TEXT EXTRACT:

# grizzly 0602 and 0704 on the way



## nmasi (Feb 11, 2014)

Got the go-ahead from the wife today.  Looking forward to having my own machines finally.  Can't wait for the goodies to get here!


----------



## wrmiller (Feb 11, 2014)

Very Nice! I have Precision Machine's version of the 0704 and am very satisfied with it. Of course you know you are just getting started, right? You have to tool these puppies up before you can have any serious fun!  

Bill


----------



## kizmit99 (Feb 12, 2014)

Congrats!  That's the same pair I got last summer.  Both are capable little machines - enjoy!!


----------



## richl (Feb 12, 2014)

Always fun when new machines show up on the shop. Ive been the one droving around vans and trailers getting my equipment, must be nice having someone else doing all the work Rich


----------



## nmasi (Feb 14, 2014)

PROBLEM A: In the forum thread, whose version of the 0704 does wrmiller own?

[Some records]
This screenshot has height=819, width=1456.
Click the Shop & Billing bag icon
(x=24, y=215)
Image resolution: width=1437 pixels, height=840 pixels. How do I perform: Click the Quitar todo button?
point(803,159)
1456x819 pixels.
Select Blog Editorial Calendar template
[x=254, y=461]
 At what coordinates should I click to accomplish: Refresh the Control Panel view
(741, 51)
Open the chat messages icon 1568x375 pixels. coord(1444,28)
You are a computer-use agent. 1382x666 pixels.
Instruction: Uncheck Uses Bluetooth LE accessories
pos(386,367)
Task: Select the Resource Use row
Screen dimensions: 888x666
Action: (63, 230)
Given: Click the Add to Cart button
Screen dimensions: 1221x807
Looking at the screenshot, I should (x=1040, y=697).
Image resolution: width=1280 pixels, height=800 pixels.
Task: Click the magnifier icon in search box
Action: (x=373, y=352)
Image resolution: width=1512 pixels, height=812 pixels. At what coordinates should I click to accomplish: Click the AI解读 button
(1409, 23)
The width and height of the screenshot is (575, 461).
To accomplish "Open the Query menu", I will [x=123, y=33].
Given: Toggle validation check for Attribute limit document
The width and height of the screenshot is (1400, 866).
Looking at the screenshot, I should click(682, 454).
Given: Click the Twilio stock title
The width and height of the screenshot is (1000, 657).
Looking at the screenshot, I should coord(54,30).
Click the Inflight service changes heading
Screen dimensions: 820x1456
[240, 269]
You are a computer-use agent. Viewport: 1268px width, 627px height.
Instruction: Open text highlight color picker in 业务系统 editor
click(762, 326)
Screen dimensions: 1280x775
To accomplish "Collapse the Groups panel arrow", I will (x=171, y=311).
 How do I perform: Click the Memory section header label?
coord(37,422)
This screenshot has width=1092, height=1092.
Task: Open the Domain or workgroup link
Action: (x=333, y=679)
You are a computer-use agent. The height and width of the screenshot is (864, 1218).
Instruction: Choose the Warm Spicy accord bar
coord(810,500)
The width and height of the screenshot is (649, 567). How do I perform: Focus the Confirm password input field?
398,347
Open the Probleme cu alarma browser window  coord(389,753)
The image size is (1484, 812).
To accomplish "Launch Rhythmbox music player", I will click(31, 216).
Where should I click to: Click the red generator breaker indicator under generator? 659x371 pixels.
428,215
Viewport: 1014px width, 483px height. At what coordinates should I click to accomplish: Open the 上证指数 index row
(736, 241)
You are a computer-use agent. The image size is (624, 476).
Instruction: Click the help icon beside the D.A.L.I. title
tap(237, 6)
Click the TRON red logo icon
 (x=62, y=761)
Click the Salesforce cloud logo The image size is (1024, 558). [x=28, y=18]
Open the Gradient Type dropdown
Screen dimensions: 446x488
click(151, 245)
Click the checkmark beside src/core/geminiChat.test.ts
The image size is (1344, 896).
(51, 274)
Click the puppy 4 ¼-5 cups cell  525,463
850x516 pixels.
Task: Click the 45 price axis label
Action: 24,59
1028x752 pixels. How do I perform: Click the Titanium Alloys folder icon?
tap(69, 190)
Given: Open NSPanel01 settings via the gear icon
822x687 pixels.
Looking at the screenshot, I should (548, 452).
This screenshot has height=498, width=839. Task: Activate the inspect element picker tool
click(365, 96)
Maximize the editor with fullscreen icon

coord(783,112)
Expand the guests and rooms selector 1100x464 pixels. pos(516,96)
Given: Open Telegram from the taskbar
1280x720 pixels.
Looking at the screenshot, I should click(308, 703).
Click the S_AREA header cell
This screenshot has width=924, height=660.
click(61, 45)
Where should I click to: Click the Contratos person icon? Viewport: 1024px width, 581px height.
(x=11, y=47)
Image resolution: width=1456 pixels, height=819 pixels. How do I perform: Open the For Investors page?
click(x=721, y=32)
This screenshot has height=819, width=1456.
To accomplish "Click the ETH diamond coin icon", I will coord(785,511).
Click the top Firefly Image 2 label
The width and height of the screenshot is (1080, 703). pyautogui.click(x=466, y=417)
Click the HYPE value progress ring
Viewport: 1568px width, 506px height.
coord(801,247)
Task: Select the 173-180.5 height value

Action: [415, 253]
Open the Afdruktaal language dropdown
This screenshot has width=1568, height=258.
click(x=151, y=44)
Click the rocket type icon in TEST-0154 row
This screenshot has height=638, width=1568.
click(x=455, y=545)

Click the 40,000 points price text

PROBLEM B: Could you retype everything in the listing from its start down to the line containing "pos(386,367)", with both of those lines included?

CORRECT RESULT A: Precision Machine's version.

CORRECT RESULT B:
This screenshot has height=819, width=1456.
Click the Shop & Billing bag icon
(x=24, y=215)
Image resolution: width=1437 pixels, height=840 pixels. How do I perform: Click the Quitar todo button?
point(803,159)
1456x819 pixels.
Select Blog Editorial Calendar template
[x=254, y=461]
 At what coordinates should I click to accomplish: Refresh the Control Panel view
(741, 51)
Open the chat messages icon 1568x375 pixels. coord(1444,28)
You are a computer-use agent. 1382x666 pixels.
Instruction: Uncheck Uses Bluetooth LE accessories
pos(386,367)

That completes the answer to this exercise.